Тем же способом он довел до слез Голду Меир, что послужило им поводом к
примирению после долгой ссоры. Надо признать, что в Израиле его недолюбливали:
коммунист (хоть и липовый), депутат Национального собрания и вообще… слишком
самостоятелен.
Осталось
досказать совсем немного. Вместе с поэтом Львом Беринским мы перевели на русский
с румынского сборник розеновских комментариев к Торе, и часть его была
напечатана в Москве, в "Иностранной литературе". Потом, уже здесь, в Израиле, я
перевел книгу его воспоминаний "Опасности, испытания, чудеса" и опять же капля
по капле опубликовал ее в "Нашей стране", уже на закате этой газеты. "Русские"
евреи ни в Израиле, ни в России не знают о Розене и, судя по серии отказов,
полученных мной от местных издательств, знать не хотят. А жаль – это был
брильянт чистой воды.
ОТ ВСЕГО СЕРДЦА Ltd.
Однажды, еще в
Союзе, случилось мне прочитать в какой-то из книг "Библиотеки Алия", чуть ли не
в предисловии к сборнику трактатов Мартина Бубера, поразительную историю –
поразительную тем более, что рассказана она была как-то мимоходом.
Речь шла о том,
что давным-давно, где-то в середине XIX века, скорее во второй его половине, в
студеный и вьюжный зимний вечер два хасида забрели в некое еврейско-польское
местечко и остались там на ночлег. Хозяева отнеслись к ним со всем уважением и,
накормив чем Бог послал, уложили гостей на кровать, а сами с детьми легли на
лавки и на пол.

——————————

- Задание 1
Перепишите строки перечня от строки с "Select the Carlin Fm legend swatch" до конца перечня включительно, заменив "legend" на "color" и больше ничего не меняя. Изображения в ответ не включайте.
- Задание 2
Продолжите статью о двух хасидах, заночевавших в еврейско-польском местечке, с того места, где она заканчивается.
Статья и перечень никак не связаны между собой.

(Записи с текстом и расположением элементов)

——————————

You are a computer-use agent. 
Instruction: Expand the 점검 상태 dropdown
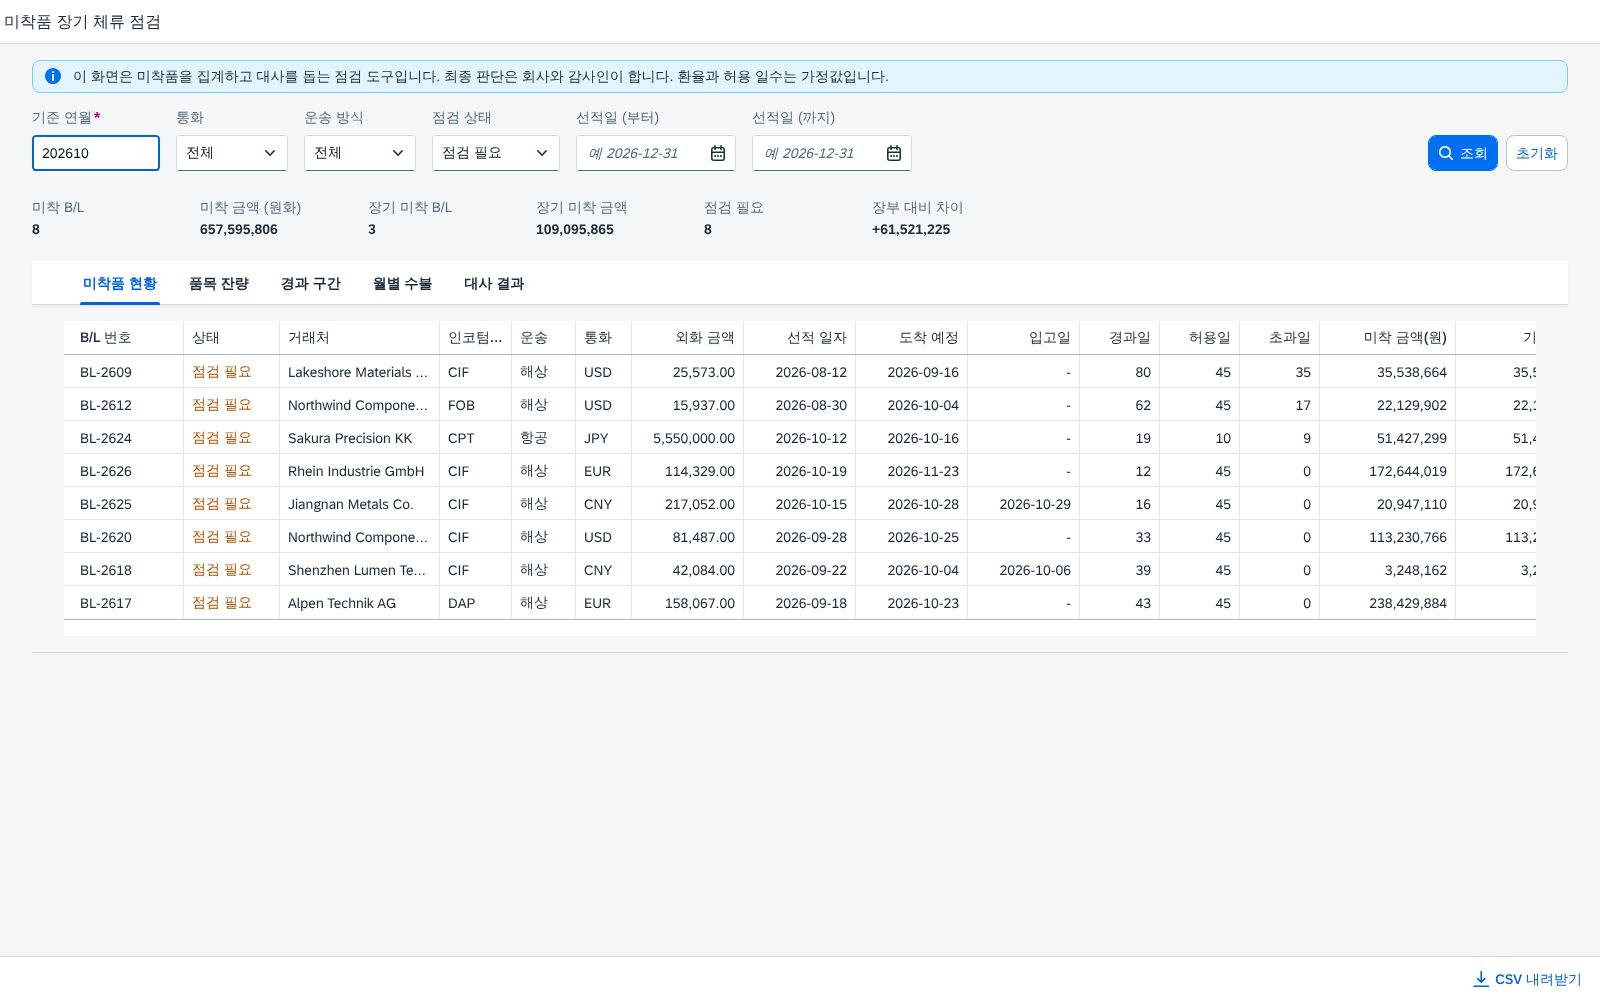click(496, 153)
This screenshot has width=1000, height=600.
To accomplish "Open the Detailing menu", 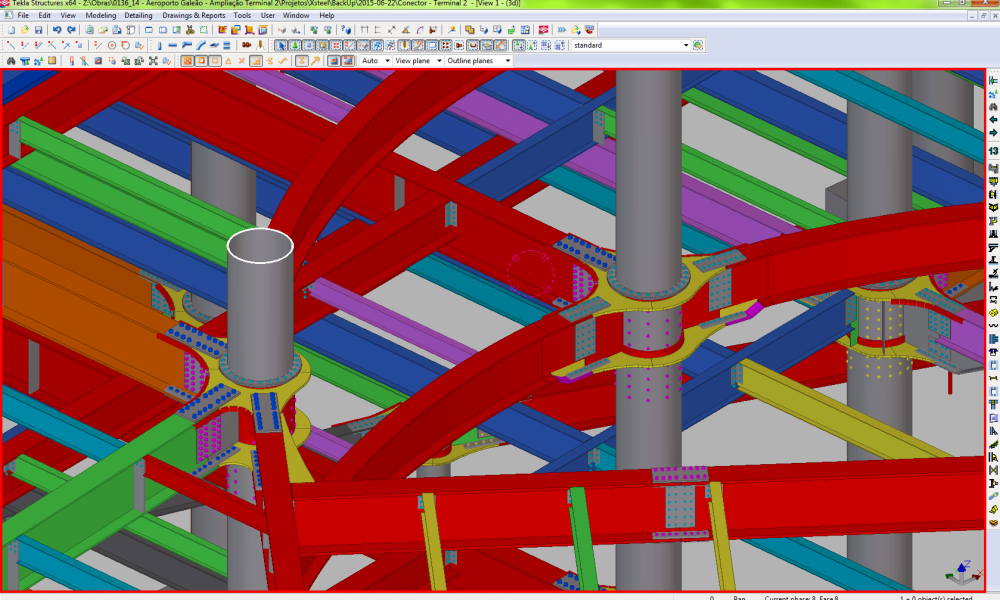I will point(139,16).
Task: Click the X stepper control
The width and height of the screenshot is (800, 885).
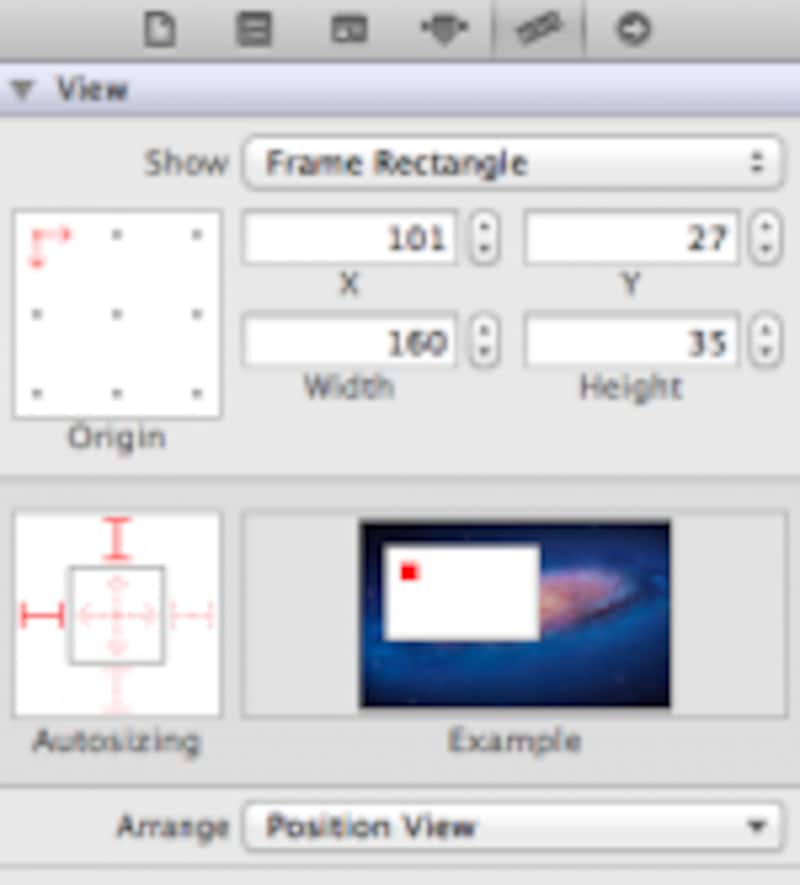Action: [484, 238]
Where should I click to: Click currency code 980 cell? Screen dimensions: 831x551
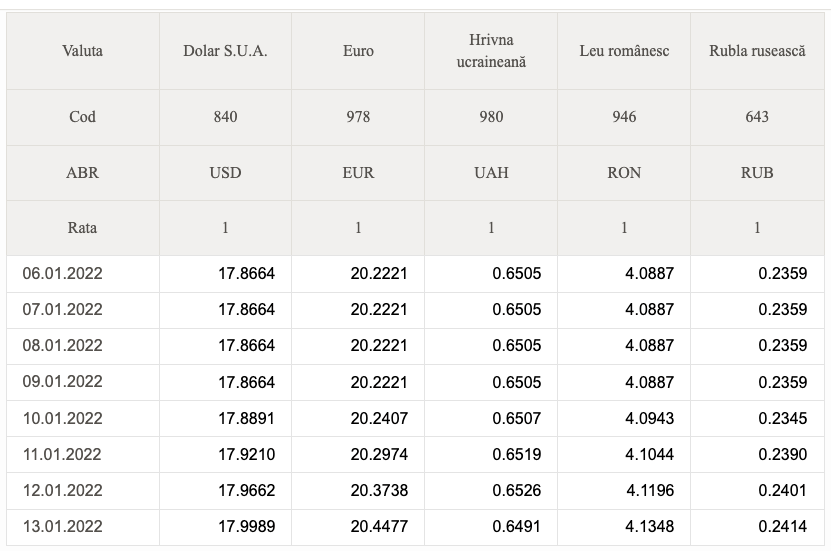[x=491, y=117]
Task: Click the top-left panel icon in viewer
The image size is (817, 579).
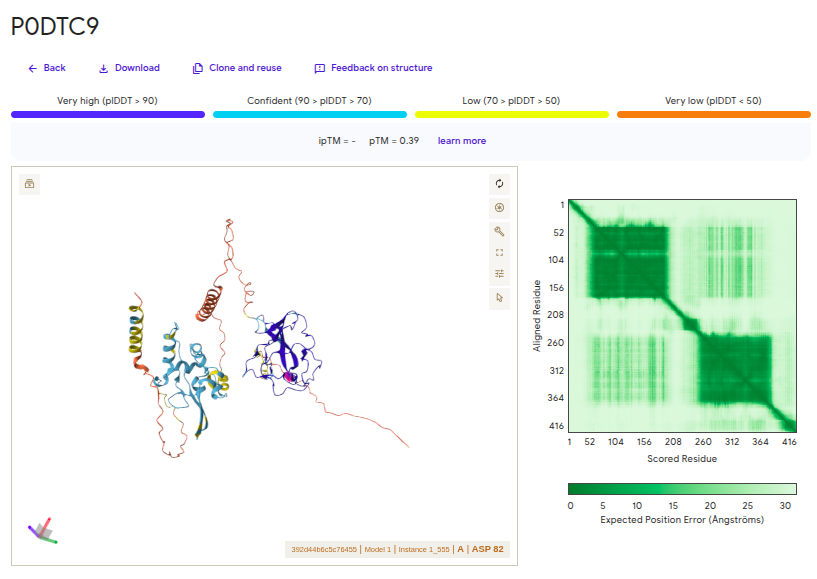Action: coord(30,184)
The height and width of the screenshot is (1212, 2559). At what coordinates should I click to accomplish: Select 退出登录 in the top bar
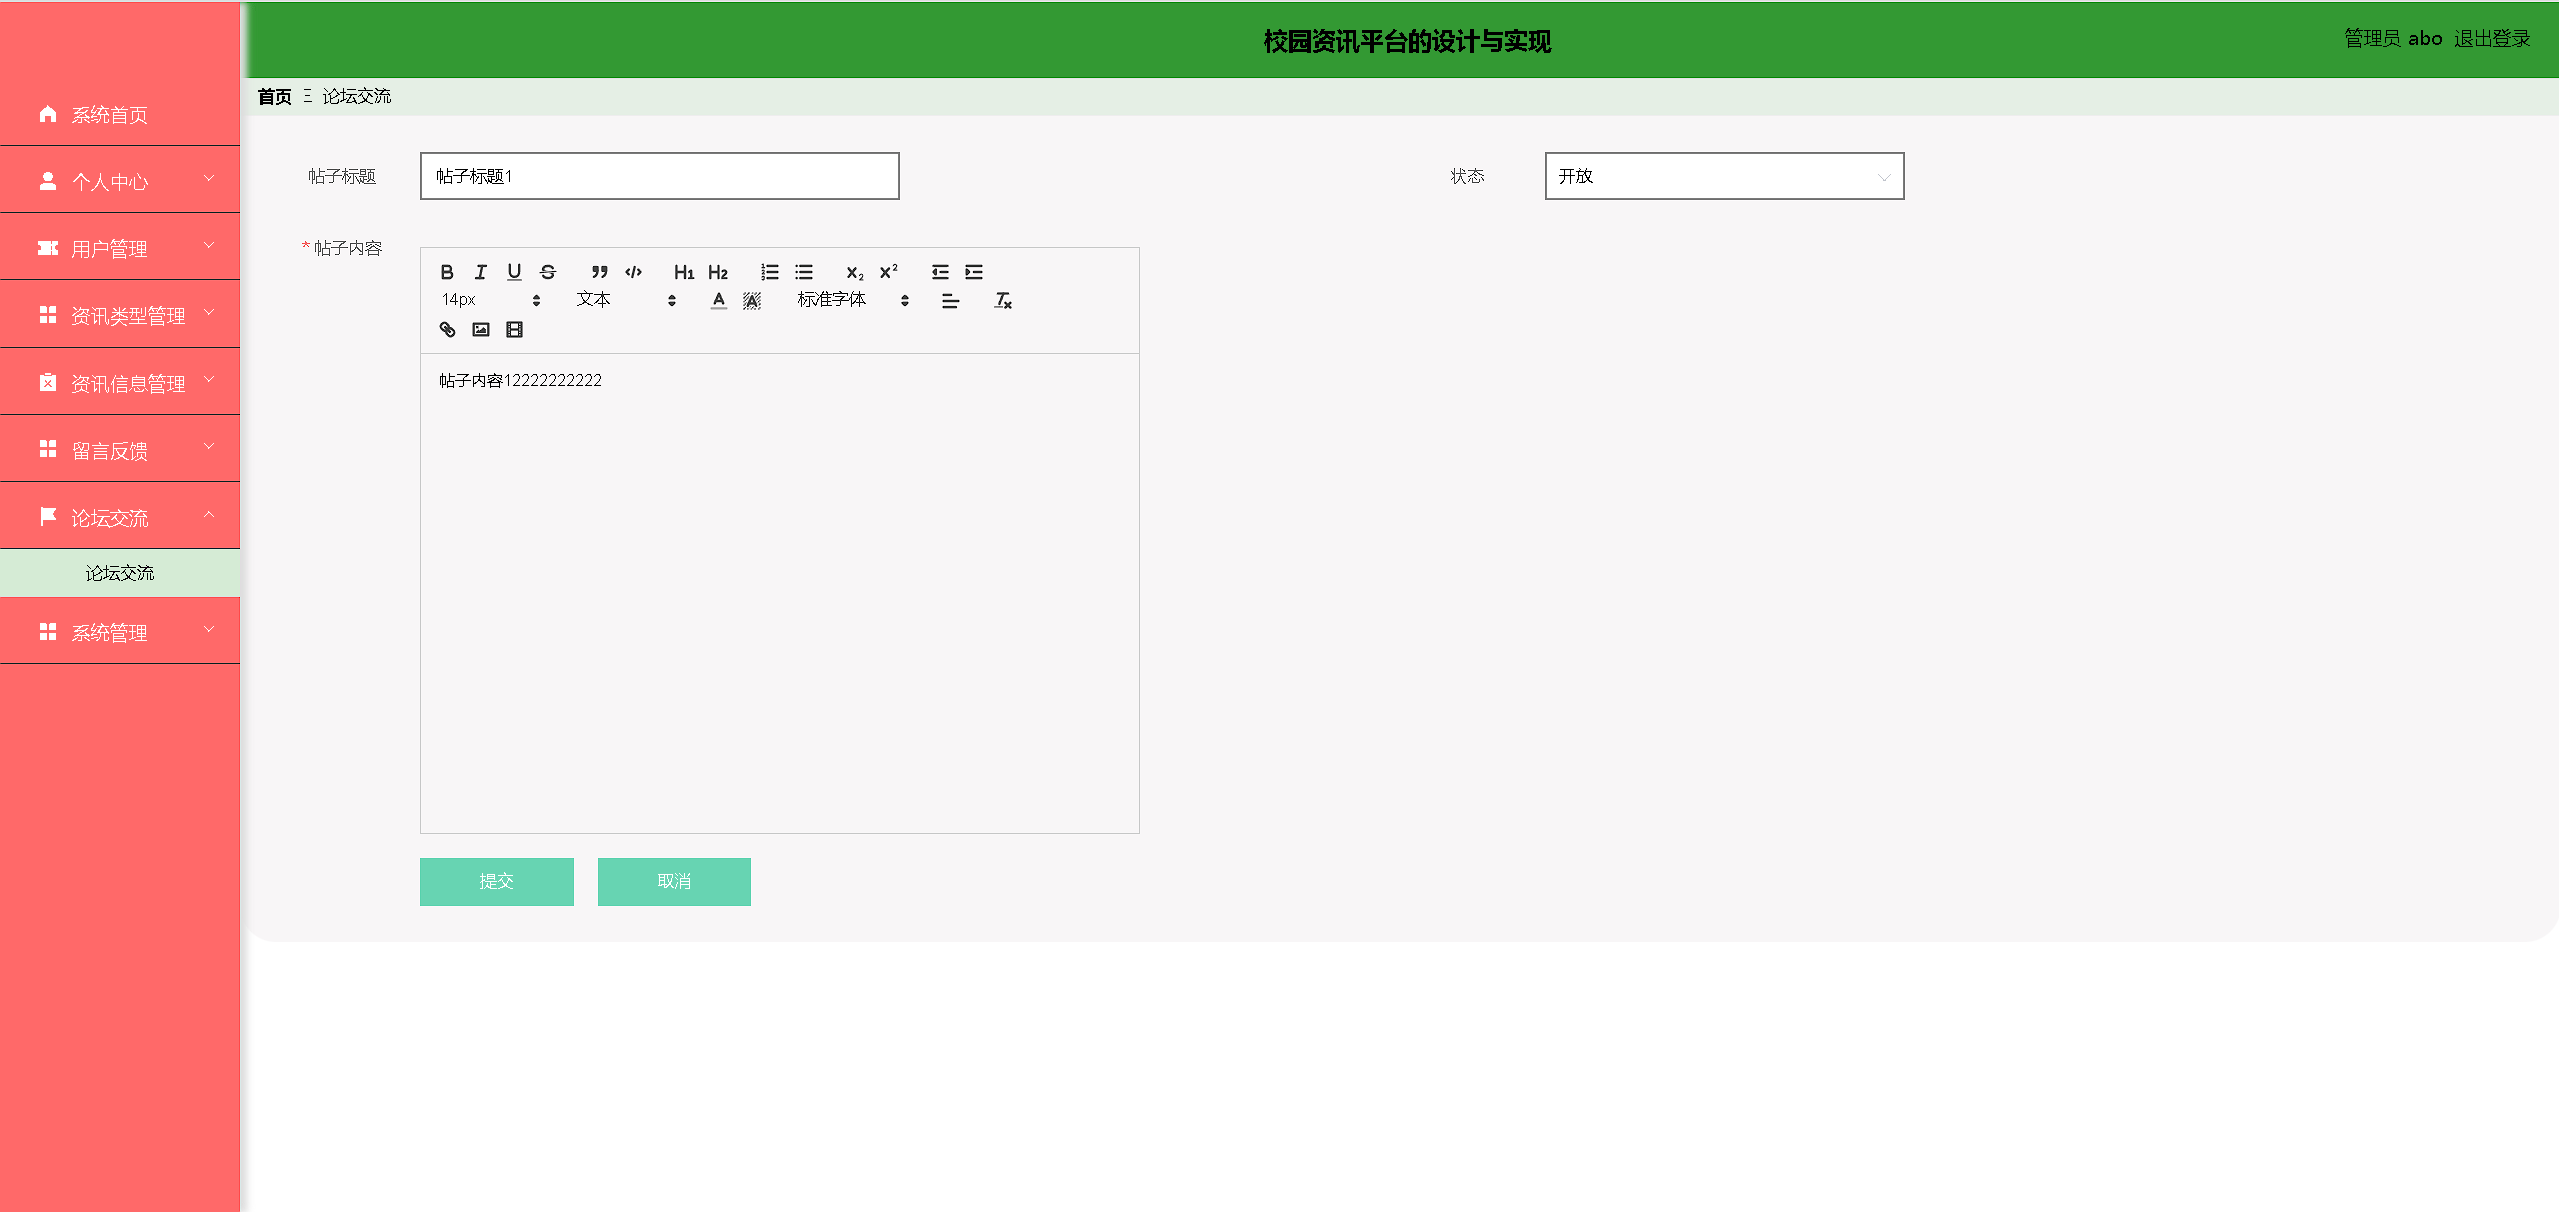click(2491, 38)
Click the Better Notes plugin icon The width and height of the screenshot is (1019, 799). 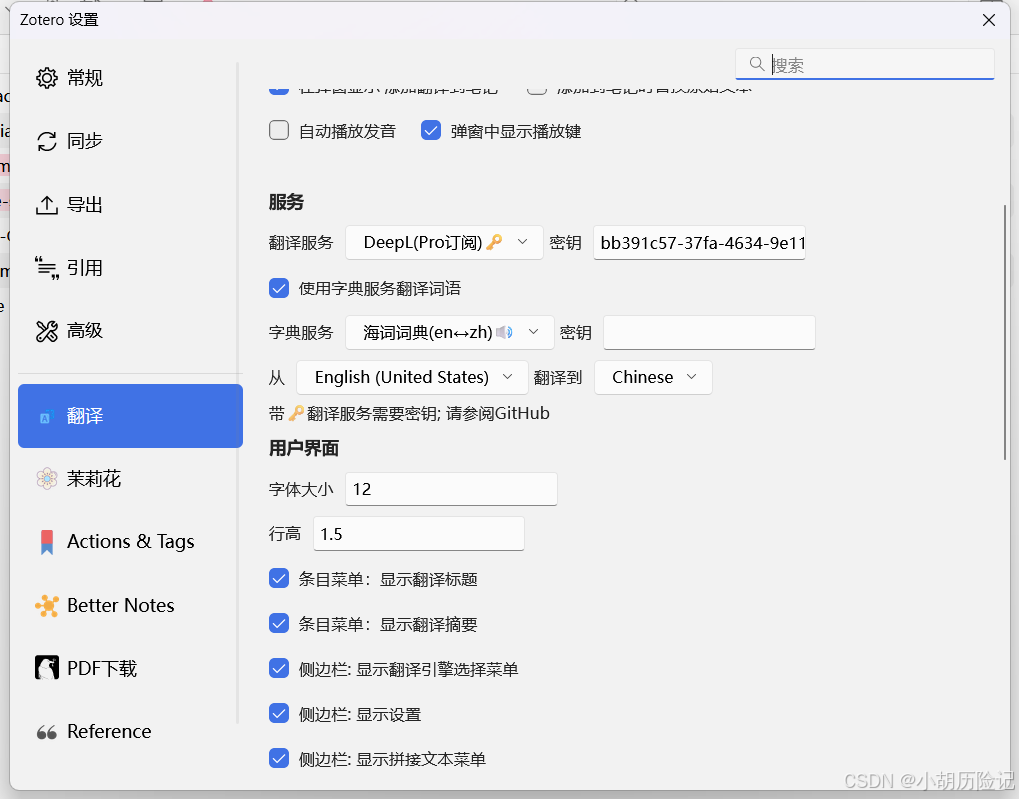[45, 605]
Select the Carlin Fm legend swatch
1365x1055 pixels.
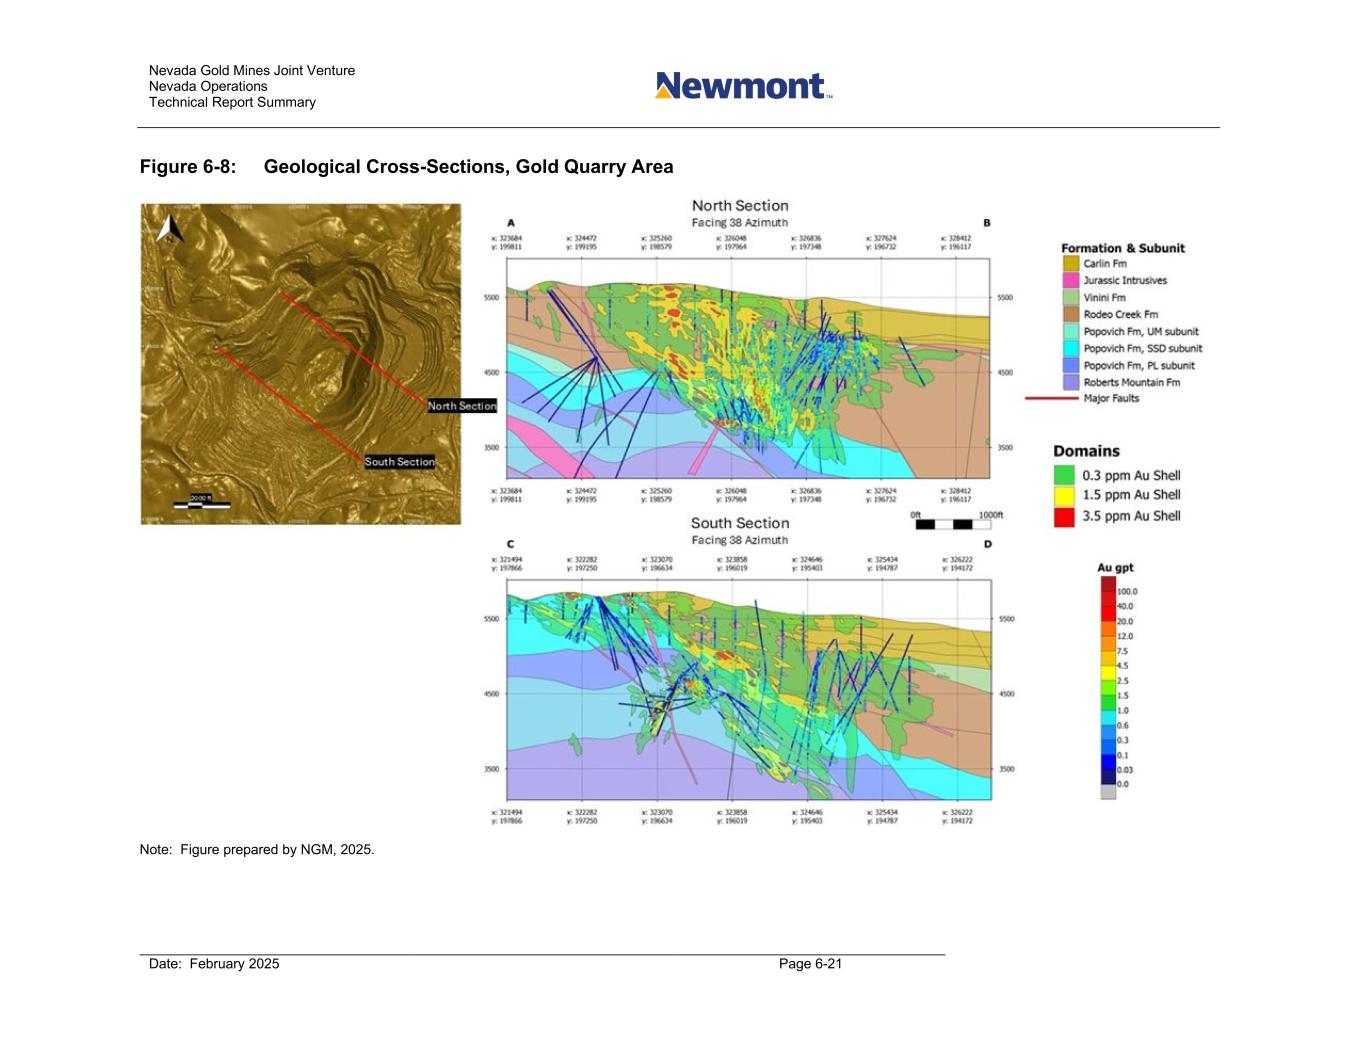(1071, 264)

——————————

- Ответ 1
Select the Carlin Fm color swatch
1365x1055 pixels.
(1071, 264)

- Ответ 2
Казалось бы,
все хорошо, но сон к хасидам не шел: они вертелись, ерзали, укрывались с
головой, мучились духотой, что ни час выходили в сени попить и снова заставляли
себя уснуть – но нет, какой-то странный, мучительный страх не давал им покоя,
бередил душу, терзал сердце. Даже волосы на головах у них поднялись дыбом. В
конце концов оба решительно встали, оделись и, несмотря на уговоры расстроенных
хозяев, ушли среди ночи. Мало того, выйдя из хаты, они переглянулись и, не
сговариваясь, побежали – прямо в белую замять. Только удалившись от местечка
верст на десять, они немного успокоились, так и не поняв, что их напугало.
– Где это мы
были? – слегка отдышавшись, спросил один. – Куда нас занесло? Как назывался этот
штетл?
– Не помню, –
ответил второй. – Кажется, Освенцим…
Сегодня,
миновав ХХ век, мы, уже в новом тысячелетии, не знаем и вряд ли узнаем имена
хасидов, которых коснулся этот пророческий ужас. Но имя этого ужаса пережило
обоих и, надо думать, переживет еще сколько-то поколений.
Тут есть о чем
подумать, особенно в преддверии Йом-Кипура, Дня Искупления.
Во-первых,
хотелось бы понять, зачем этот страх был послан благочестивым хасидам,
несомненно искавшим в своих странствиях не житейских радостей, которых они,
впрочем, не чурались, а высокой мудрости Торы.
Во-вторых,
почему этот страх был дан им в столь невнятной, неотчетливой форме?
В-третьих,
какова нравственная или хотя бы интеллектуальная ценность этого малозаметного
события – и, коль скоро память о нем все-таки сохранилась, то – ради чего, с
какой целью? Чему она может (если может) научить нас, в чем наставить?
Полагаю, что
ничему и ни в чем.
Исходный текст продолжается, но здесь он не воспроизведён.